INPUT DATA:
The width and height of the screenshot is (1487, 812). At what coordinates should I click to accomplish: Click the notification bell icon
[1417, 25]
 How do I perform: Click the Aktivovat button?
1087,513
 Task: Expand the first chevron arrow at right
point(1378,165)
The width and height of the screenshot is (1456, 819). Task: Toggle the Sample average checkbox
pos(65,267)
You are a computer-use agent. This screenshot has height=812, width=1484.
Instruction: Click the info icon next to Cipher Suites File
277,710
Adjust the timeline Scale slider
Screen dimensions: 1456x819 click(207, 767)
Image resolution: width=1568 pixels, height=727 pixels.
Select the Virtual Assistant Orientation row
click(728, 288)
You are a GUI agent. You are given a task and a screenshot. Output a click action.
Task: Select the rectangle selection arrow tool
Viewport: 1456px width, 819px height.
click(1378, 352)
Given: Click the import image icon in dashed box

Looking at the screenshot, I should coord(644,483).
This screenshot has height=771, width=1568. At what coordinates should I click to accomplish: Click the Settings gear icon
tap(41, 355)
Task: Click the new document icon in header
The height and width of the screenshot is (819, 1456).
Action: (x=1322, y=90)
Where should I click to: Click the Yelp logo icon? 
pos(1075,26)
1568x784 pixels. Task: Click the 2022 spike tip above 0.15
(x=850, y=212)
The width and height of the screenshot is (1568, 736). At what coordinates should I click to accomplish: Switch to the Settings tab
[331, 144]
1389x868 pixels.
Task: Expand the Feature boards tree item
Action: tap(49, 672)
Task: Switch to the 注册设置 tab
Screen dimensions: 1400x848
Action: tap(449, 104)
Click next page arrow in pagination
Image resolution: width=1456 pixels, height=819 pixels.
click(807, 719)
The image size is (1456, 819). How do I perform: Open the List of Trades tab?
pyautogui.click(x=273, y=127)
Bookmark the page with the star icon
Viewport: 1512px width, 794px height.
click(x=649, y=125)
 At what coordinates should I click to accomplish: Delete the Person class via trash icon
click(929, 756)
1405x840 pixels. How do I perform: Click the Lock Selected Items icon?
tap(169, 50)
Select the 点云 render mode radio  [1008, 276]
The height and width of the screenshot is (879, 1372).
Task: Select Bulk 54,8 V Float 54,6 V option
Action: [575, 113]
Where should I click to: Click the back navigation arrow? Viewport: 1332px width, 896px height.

YOUR OBJECTIVE:
Every record is to be repeated exactly as it stands above.

SOLUTION TO THIS TASK:
The width and height of the screenshot is (1487, 812). At what coordinates should I click to accomplish: Click the notification bell icon
[1417, 25]
 How do I perform: Click the Aktivovat button?
1087,513
 Task: Expand the first chevron arrow at right
point(1378,165)
The width and height of the screenshot is (1456, 819). Task: Toggle the Sample average checkbox
pos(65,267)
You are a computer-use agent. This screenshot has height=812, width=1484.
Instruction: Click the info icon next to Cipher Suites File
277,710
Adjust the timeline Scale slider
Screen dimensions: 1456x819 click(207, 767)
Image resolution: width=1568 pixels, height=727 pixels.
Select the Virtual Assistant Orientation row
click(728, 288)
You are a GUI agent. You are given a task and a screenshot. Output a click action.
Task: Select the rectangle selection arrow tool
Viewport: 1456px width, 819px height.
click(1378, 352)
Given: Click the import image icon in dashed box

Looking at the screenshot, I should coord(644,483).
This screenshot has height=771, width=1568. At what coordinates should I click to accomplish: Click the Settings gear icon
tap(41, 355)
Task: Click the new document icon in header
The height and width of the screenshot is (819, 1456).
Action: (x=1322, y=90)
Where should I click to: Click the Yelp logo icon? 
pos(1075,26)
1568x784 pixels. Task: Click the 2022 spike tip above 0.15
(x=850, y=212)
The width and height of the screenshot is (1568, 736). At what coordinates should I click to accomplish: Switch to the Settings tab
[331, 144]
1389x868 pixels.
Task: Expand the Feature boards tree item
Action: tap(49, 672)
Task: Switch to the 注册设置 tab
Screen dimensions: 1400x848
Action: tap(449, 104)
Click next page arrow in pagination
Image resolution: width=1456 pixels, height=819 pixels.
click(807, 719)
The image size is (1456, 819). How do I perform: Open the List of Trades tab?
pyautogui.click(x=273, y=127)
Bookmark the page with the star icon
Viewport: 1512px width, 794px height.
click(x=649, y=125)
 At what coordinates should I click to accomplish: Delete the Person class via trash icon
click(929, 756)
1405x840 pixels. How do I perform: Click the Lock Selected Items icon?
tap(169, 50)
Select the 点云 render mode radio  [1008, 276]
The height and width of the screenshot is (879, 1372).
Task: Select Bulk 54,8 V Float 54,6 V option
Action: [575, 113]
Where should I click to: Click the back navigation arrow? Viewport: 1332px width, 896px height.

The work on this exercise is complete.